I centri islamici, le moschee e le liste nere: sempre più difficile escludere l'intreccio. L'iniziativa parlamentare di un esperto di terrorismo come Stefano Dambruoso ha acceso di nuovo i riflettori su Milano, per via dell'albo comunale. «Nell'albo delle associazioni religiose risultano iscritte anche realtà e organizzazioni le cui sigle compaiono nelle black list governative di alcuni paesi stranieri» ha avvertito il deputato ed ex pm, rilanciando l'iniziativa del consigliere comunale Matteo Forte, che ha indicato le «black list del ministero degli Interni tedesco e degli Emirati Arabi» riferendosi a due sigle: «La turca Millu Gorus e l'Alleanza islamica d'Italia, il cui indirizzo coincide con quello della stessa sede del Caim» (il coordinamento Centri islamici di Milano). Inoltre, è membro dell'Alleanza islamica d'Italia il responsabile dei Servizi immobiliari del Caim, Omar Jibril, che ha spiegato la sua idea di «euromoschea» nel corso della conferenza stampa in cui il Caim ha preannunciato l'intenzione di impugnare il bando comunale sulle moschee. Ieri Jibril, parlando dei fatti di Parigi, ha detto la sua su facebook: «Immagina - ha premesso - che qualcuno prenda di mira i tuoi genitori, la tua famiglia e tutto ciò che hai di più caro, e che si metta a farne delle caricature offensive, ritraendoli nudi e in pose oscene. L'amato profeta Muhammad è caro e prezioso ad ogni musulmano». «C'è chi lo insulta e lo sbeffeggia chiamando tutto ciò libertà d'espressione» ha continuato, per poi concludere: «Rispetto per le vittime, rispetto per la fede di 1,5 miliardi di persone, rispetto per il profeta Muhammad: fermiamo Charlie Hebdo». Insomma c'è la «condanna» per «la terribile azione terroristica di Parigi» ma la parola d'ordine è «stop Charlie», definita «rivista blasfema, odiata e disprezzata in tutta la Francia». Parole discutibili (condivise da una trentina di amici) che il responsabile legale del Caim Reas Syed vuole leggere così: «Credo volesse dire che il gesto di Parigi è barbarico e riprovevole ma non giustifica un atteggiamento sbagliato verso la nostra religione».

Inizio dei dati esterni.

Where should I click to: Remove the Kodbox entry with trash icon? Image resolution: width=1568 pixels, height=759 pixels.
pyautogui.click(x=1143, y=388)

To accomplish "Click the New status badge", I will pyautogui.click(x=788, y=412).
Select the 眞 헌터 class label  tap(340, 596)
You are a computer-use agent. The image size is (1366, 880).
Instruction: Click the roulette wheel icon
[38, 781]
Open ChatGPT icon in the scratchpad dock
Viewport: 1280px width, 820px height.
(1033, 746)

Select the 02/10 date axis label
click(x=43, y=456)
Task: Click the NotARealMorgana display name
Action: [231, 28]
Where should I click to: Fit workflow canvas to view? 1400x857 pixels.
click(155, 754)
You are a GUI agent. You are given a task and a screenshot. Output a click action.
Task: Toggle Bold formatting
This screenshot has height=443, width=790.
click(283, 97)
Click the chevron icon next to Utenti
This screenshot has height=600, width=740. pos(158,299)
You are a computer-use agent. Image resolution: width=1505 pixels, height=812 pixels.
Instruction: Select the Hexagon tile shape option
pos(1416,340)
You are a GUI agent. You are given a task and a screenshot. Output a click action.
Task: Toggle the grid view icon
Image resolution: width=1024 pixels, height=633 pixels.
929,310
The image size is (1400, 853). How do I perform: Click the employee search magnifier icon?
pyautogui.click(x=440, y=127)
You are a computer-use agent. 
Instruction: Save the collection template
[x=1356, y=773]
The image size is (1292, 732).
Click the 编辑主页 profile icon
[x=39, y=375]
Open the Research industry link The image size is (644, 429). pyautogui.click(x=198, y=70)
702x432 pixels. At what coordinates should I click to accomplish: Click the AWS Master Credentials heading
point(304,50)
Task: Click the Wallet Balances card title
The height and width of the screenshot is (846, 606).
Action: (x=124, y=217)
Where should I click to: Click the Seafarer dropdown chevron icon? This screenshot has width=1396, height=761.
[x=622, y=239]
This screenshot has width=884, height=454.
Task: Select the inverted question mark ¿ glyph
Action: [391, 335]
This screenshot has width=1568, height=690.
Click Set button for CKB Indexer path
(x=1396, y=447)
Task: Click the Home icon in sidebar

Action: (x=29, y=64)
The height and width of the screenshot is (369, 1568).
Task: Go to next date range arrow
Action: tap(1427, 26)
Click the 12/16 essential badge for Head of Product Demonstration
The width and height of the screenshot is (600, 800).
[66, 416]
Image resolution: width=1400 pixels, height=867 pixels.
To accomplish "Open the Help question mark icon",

Quanto al tema «black list», Syed si mostra molto scettico: «Qual è la fonte della lista? Viene attribuita agli Emirati ma so che non hanno mai preso posizione ufficiale. Si verifichi - aggiunge - altrimenti potrebbe essere un abbaglio. Le sigle in questione sono già partite con i ricorsi. Se dovessero essere presi provvedimenti della magistratura faremo le nostre valutazioni». Ma Forte non arretra di un centimetro. «Ho citato un rapporto del ministero degli Interni tedesco e c'è poco da discutere - commenta - le fonti sono attendibili, la notizia risaputa». «Comunque il problema è tutto politico - riflette - Vogliamo politicamente legittimare questa realtà, sapendo che c'è una spaccatura su questo anche nei Paesi arabi? Questo è significativo». «Io - precisa - non dico che sono criminali, magari dal punto di vista personale e morale sono meglio di me ma se si trovano in una realtà, in un'area che si trova messa al bando, il punto è politico.

La giunta può decidere che non le interessa nulla e che il Caim con queste affiliazioni acclarate va bene. È una scelta politica, in questo contesto. Quando ho sollevato questi problemi, in commissione, sono stato accolto da risatine e sufficienza. Ora rilevo che il problema politico c'è ed è grande come una casa».